Quais são as diferenças entre IBrX e Ibovespa?
Olhando assim, num primeiro momento, IBrX e Ibovespa parecem dizer a mesma coisa. Afinal, os dois são índices usados para acompanhar o desempenho do mercado de ações brasileiro.
Mas, olhando com um pouco mais de atenção, dá para perceber que cada um conta essa história de um jeito diferente.
A principal diferença está na forma como cada índice monta sua carteira.
O Ibovespa tende a ser mais concentrado, atribuindo um peso maior a algumas poucas empresas muito negociadas na B3.
Na prática, isso significa que movimentos dessas gigantes acabam influenciando bastante o resultado final do índice.

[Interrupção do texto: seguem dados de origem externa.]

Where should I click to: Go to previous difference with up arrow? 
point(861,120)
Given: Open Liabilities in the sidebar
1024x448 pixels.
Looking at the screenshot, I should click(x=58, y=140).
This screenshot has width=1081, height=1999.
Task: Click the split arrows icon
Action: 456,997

O IBrX segue uma lógica mais distribuída. Ele busca uma composição mais equilibrada, o que resulta em uma carteira mais diversificada.
Dependendo da versão do índice, o IBrX reúne as 50 ou as 100 ações mais relevantes da Bolsa, o que ajuda a diluir o peso entre os ativos e reduzir a concentração.
Também existem diferenças nos critérios de seleção. O Ibovespa considera as ações que, juntas, representam cerca de 80% do volume financeiro negociado no mercado.
De modo oposto, o IBrX amplia esse recorte e inclui um conjunto maior de empresas que ajudam a refletir, de forma mais abrangente, o mercado acionário brasileiro.